____ Material shown

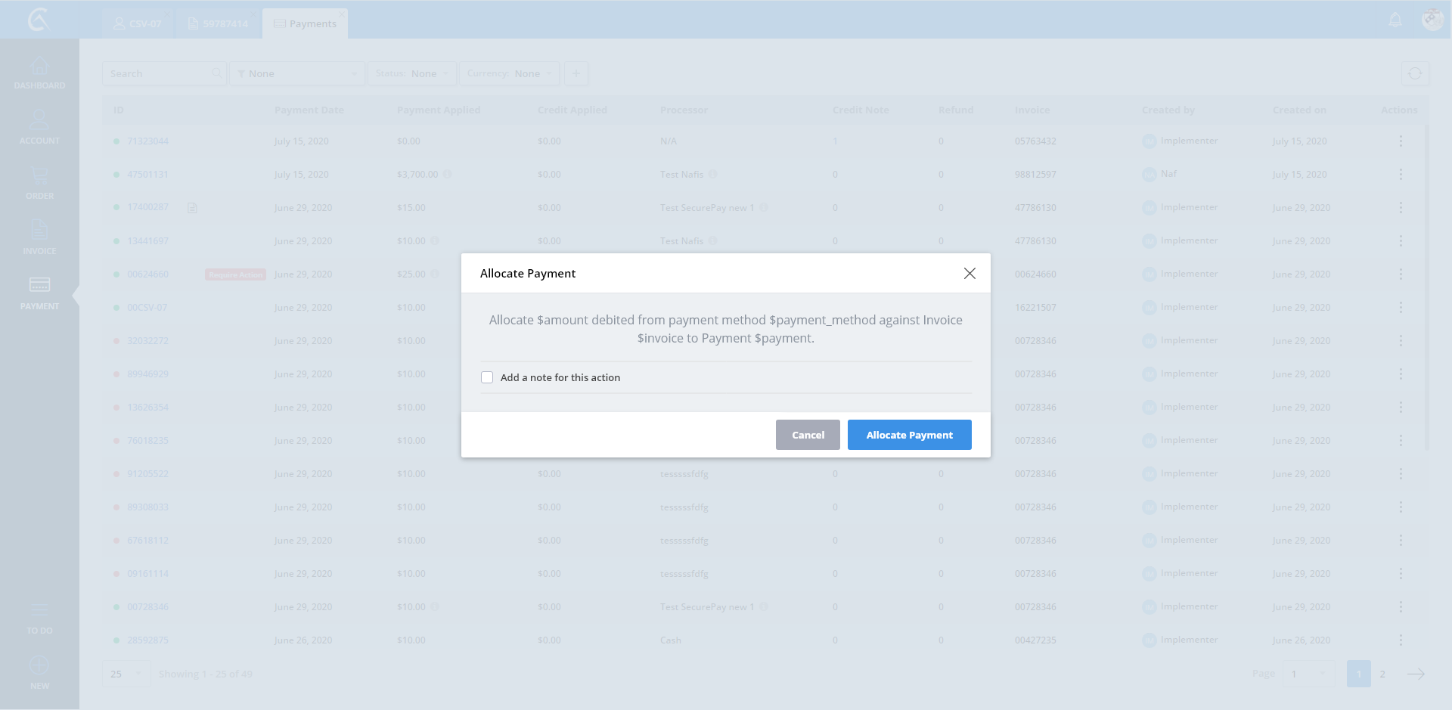Click the refresh icon above the table
1452x710 pixels.
1414,74
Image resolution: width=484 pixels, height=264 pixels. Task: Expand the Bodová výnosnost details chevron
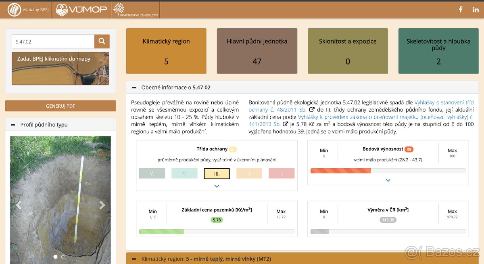(388, 180)
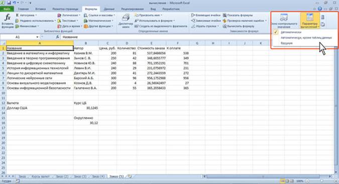The image size is (339, 184).
Task: Switch to the Данные ribbon tab
Action: pos(109,9)
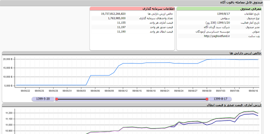Viewport: 270px width, 134px height.
Task: Select the issue price value 11,197
Action: pos(121,27)
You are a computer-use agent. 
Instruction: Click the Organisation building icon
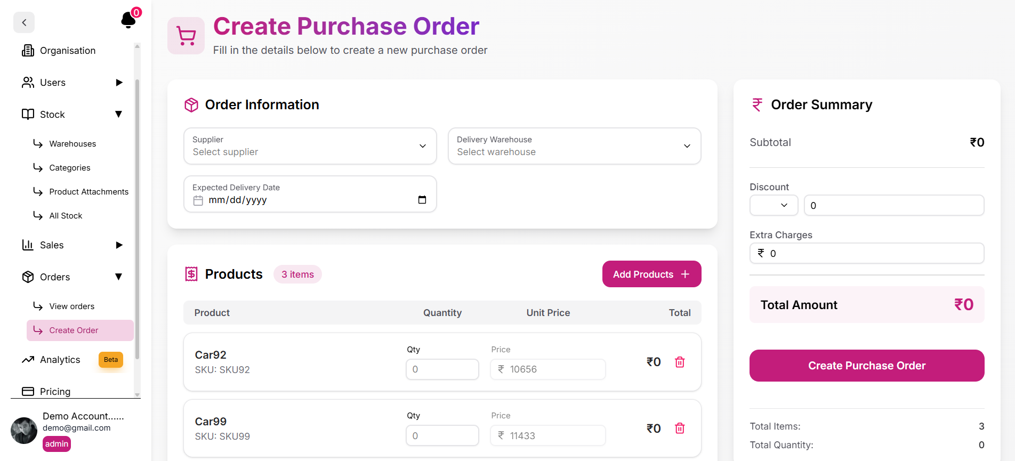(28, 51)
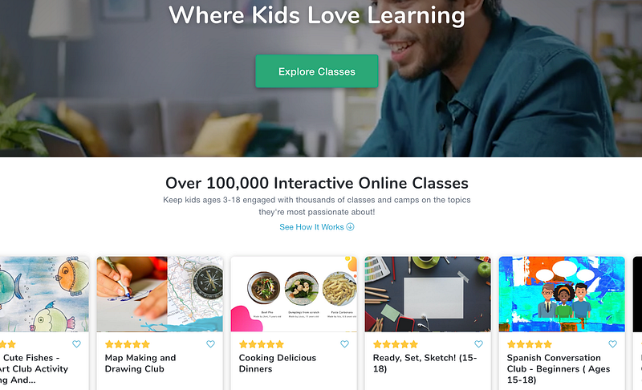642x390 pixels.
Task: Open the Map Making and Drawing Club title
Action: 140,364
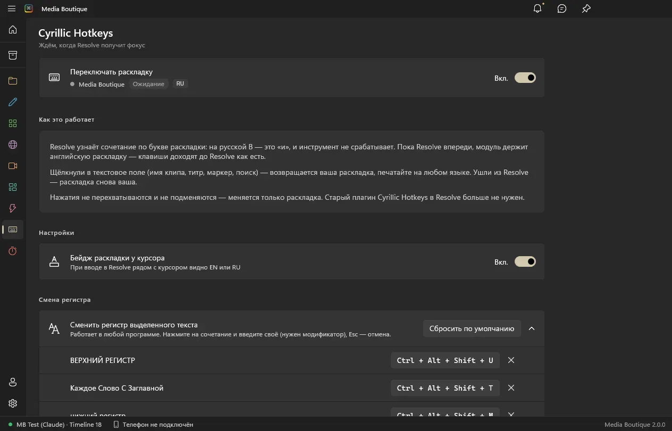The width and height of the screenshot is (672, 431).
Task: Open the red stopwatch timer module
Action: (13, 251)
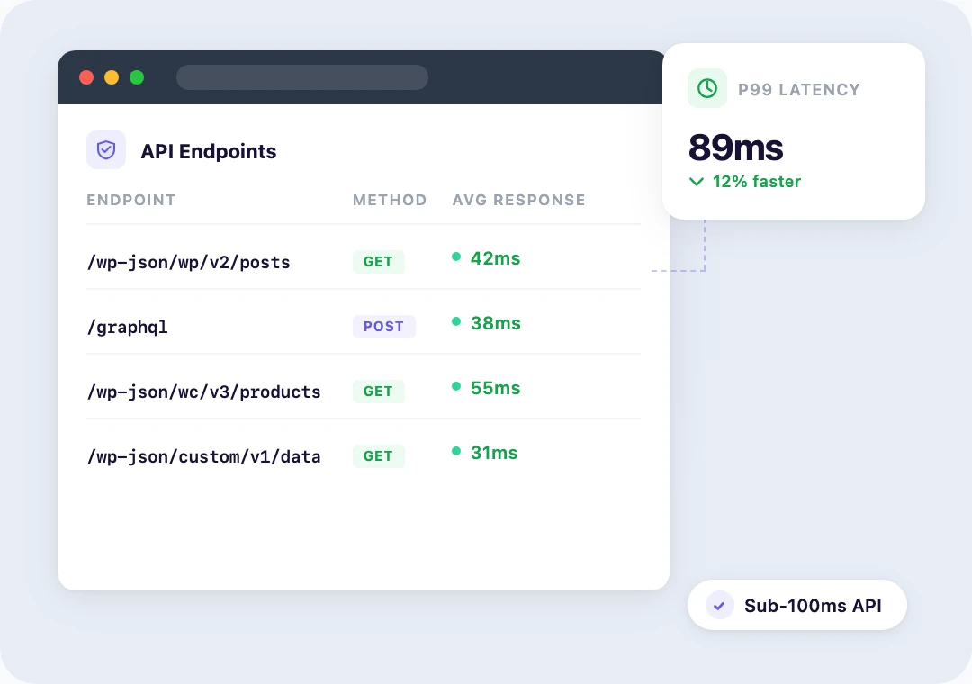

________

**Directions**
Recast the lines of the listing above as a numbered list with no blank lines, and leave the pictures out.

**Response for this exercise**
1. Click the refresh icon above the table
2. 1452x710 pixels.
3. 1414,74
4. Image resolution: width=484 pixels, height=264 pixels. Task: Expand the Bodová výnosnost details chevron
5. (388, 180)
6. The image size is (339, 184).
7. Task: Switch to the Данные ribbon tab
8. Action: pos(109,9)
9. Viewport: 270px width, 134px height.
10. Task: Select the issue price value 11,197
11. Action: pos(121,27)
12. You are a computer-use agent. 
13. Instruction: Click the Organisation building icon
14. (28, 51)
15. 642x390 pixels.
16. Task: Open the Map Making and Drawing Club title
17. Action: 140,364
18. The width and height of the screenshot is (672, 431).
19. Task: Open the red stopwatch timer module
20. Action: (13, 251)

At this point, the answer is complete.